Sa di nostalgia folk questo nuovo disco di Edoardo Cerea, disco che non si vieta sviolinate dalle soluzioni classiche e neanche ricerche di intima contemplazione. Ed è forse questo il vero pregio di questa voce, ruvida ai bordi, che custodisce liriche quotidiane, popolaresche, momenti di vita vissuta in un disco che dalla vita ha preso tutto il romanticismo che ha… certamente, “La lunga strada”, titolo figlio di una generazione bit eterna, sa coccolarlo questo modo rock dal sapore dylaniano…
Sono due le cose che in questo disco tornano al centro. Prima di tutto
la parola: che rapporto hai con la parola, con la canzone e con
l’estetica che poi deve piacere?
Ho sempre pensato che la canzoni debbano avere un equilibrio testo/musica il più possibile paritario e ben riuscito. Proprio per questo motivo i miei primi due album “Come se fosse normale “ (2003) e “Disperanza” (2008) sono stati scritti a quattro mani. Non sentendomi ancora pronto per fare tutto da solo ma essendo di mio un maniaco perfezionista, ho collaborato con lo scrittore Marco Peroni per la scrittura dei testi. Anche il suono delle parole per me ha molta importanza, sono sempre alla ricerca di un certo equilibrio tra forma e sostanza.
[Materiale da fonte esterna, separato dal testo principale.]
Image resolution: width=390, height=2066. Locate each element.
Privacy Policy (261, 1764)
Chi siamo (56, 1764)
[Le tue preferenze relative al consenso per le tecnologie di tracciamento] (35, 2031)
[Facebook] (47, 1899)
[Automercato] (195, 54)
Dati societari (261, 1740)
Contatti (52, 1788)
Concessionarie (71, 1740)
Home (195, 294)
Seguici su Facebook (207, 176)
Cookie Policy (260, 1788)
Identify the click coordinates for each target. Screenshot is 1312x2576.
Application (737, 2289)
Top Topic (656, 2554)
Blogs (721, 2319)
E poi c’è il suono suonato. Un disco suonato, antico nei modi ma
fondamentale per l’uomo. Che rapporto hai allora con il futuro?
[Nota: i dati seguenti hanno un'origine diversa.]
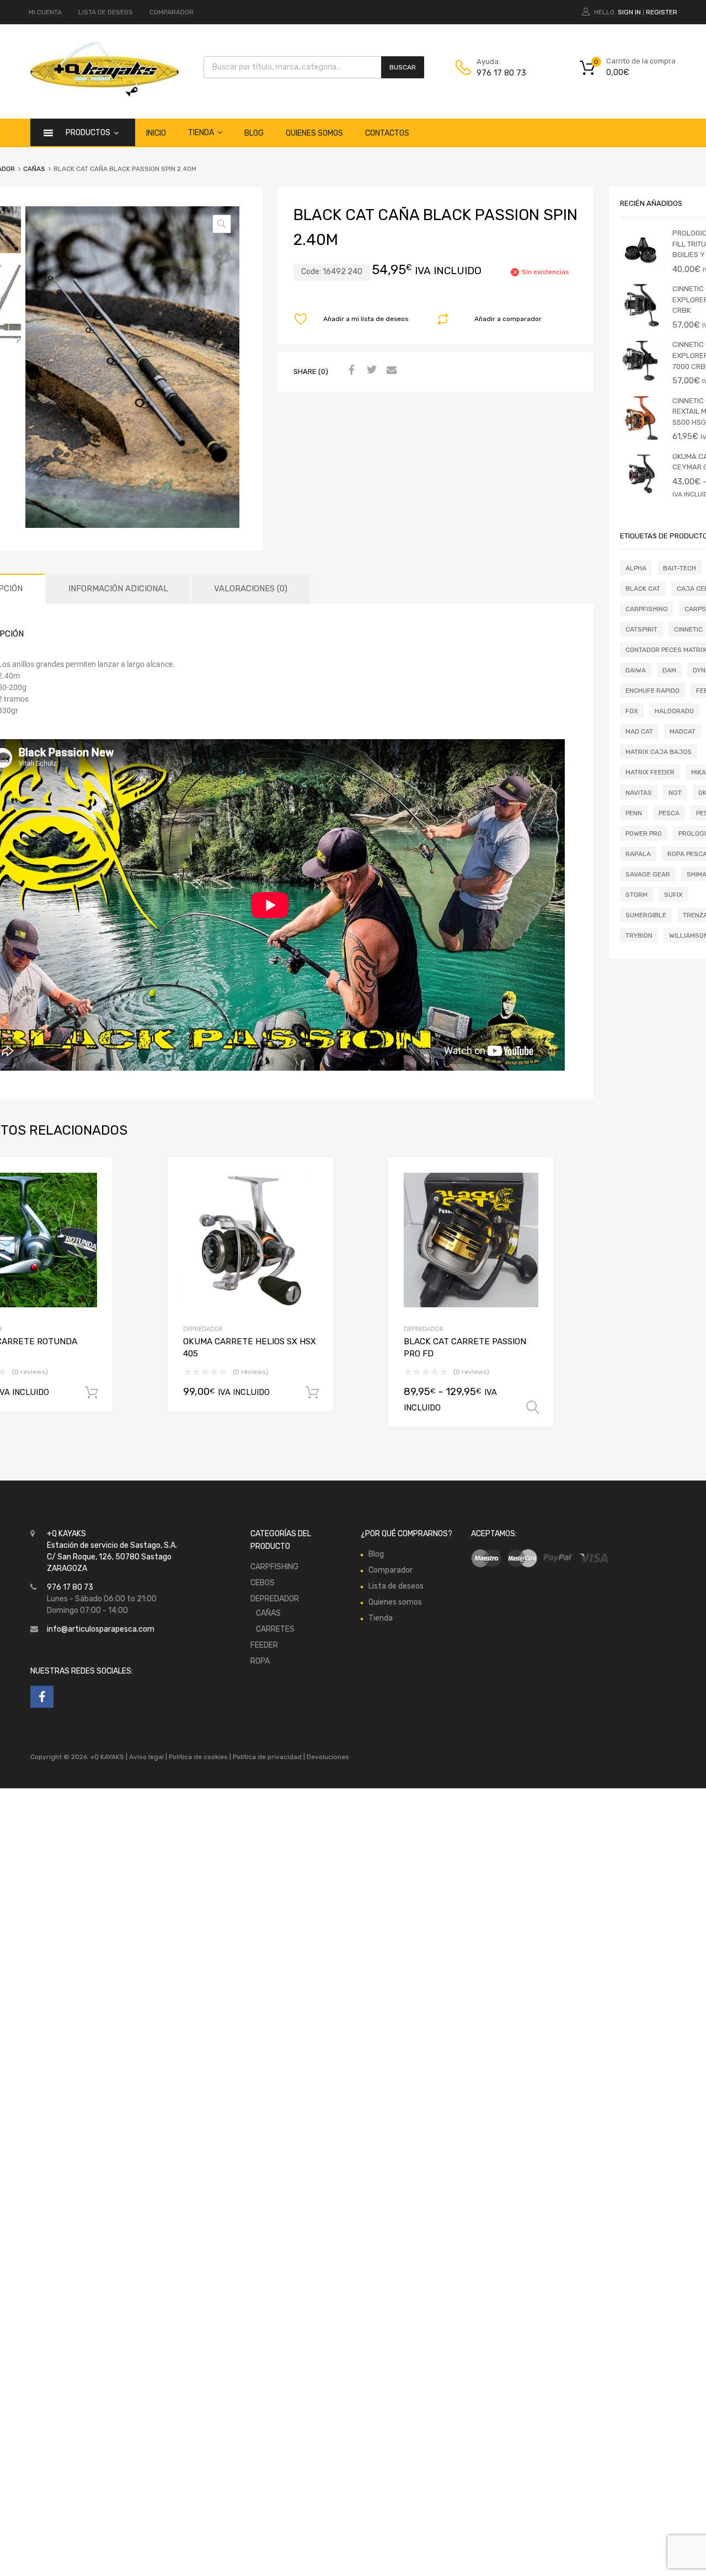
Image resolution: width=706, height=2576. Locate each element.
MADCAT (683, 731)
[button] (221, 224)
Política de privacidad (268, 1757)
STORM (636, 895)
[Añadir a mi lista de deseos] (95, 1179)
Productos (88, 132)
Non dei migliori ma ora non ci soffro più come prima. Credo di aver fatto pace con la smania di cercare per forza di essere attuale, d’altronde non lo ero nemmeno da ragazzino (a 15 anni, in pieni anni Ottanta, la mia band preferita erano i Led Zeppelin). Non credo ci si possa esprimere in maniera distante da ciò che ci appartiene e ci viene meglio, quando lo capisci e lo interiorizzi definitivamente, allora trovi una serenità artistica e compositiva impagabile.
C’è tanto passato anche in altro: la copertina ad esempio. Immagino
sia tu… è un momento questo dentro cui fare il punto di tutto?
È esattamente così. Spesso dico che in questo album sono contenute una serie di riflessioni “momentaneamente definitive”. Attraverso questo ossimoro voglio innanzitutto lasciare una porta aperta a future produzioni, ma anche cristallizzare sentimenti, emozioni e considerazioni che mi hanno accompagnato per tutta la vita. Un po’ come se volessi dirvi: “ Ecco, per tutto ciò che mi riguarda e che per me è importante, per ora questo è quanto”.
Nel rock sfogli tantissimo la musica americana e certe tradizioni. E
poi c’è il Boss che in qualche modo resta un’icona o sbaglio?
Non sbagli. Springsteen è stato il primo artista americano a colpirmi veramente. Da lì in poi il rock è diventato, ed è tuttora, il mio genere preferito e di maggior riferimento, oltre al cantautorato italiano che però e venuto dopo. In questo album c’è anche una canzone dedicata a Springsteen dal titolo “L’amico che manca”, i riferimenti sono volutamente non proprio espliciti e seminascosti in quanto, nei testi, cerco sempre un taglio il più possibile “universale”.
Parlando di cantautori potremmo dire che sei più dal lato americano
che da quello francese? Roma piuttosto che Genova?
Si e no. Per quanto riguarda il lato americano hai ragione, ma per quello italiano i miei preferiti sono Ivano Fossati e Luigi Tenco, quindi due liguri. Il motivo per cui anche nei testi tendo all’immaginario e allo stile americano credo dipenda dalla musica che scrivo. Le parole, quasi sempre si “piegano” alla melodia ed automaticamente il risultato porta ad ottenere dei testi più rock che cantautorali.
E oggi, che senso e che responsabilità ha fare un disco? Oggi che la
musica ha perso il centro…
Voglio essere molto diretto: nessuno. Io cerco sempre di dare il massimo, mi sento sempre molto responsabile nei confronti di chi vuole ascoltarmi, cancello e cestino più del doppio di quello che tengo, ma in primis lo faccio per me. Perché questa è la vita che ho scelto, che mi fa stare bene e moderatamente in equilibrio. D’altronde lo ha detto anche il chitarrista degli WHO in tempi non sospetti: “ Hey ragazzi, il rock and roll non risolve i vostri problemi, però vi ci fa ballare sopra!”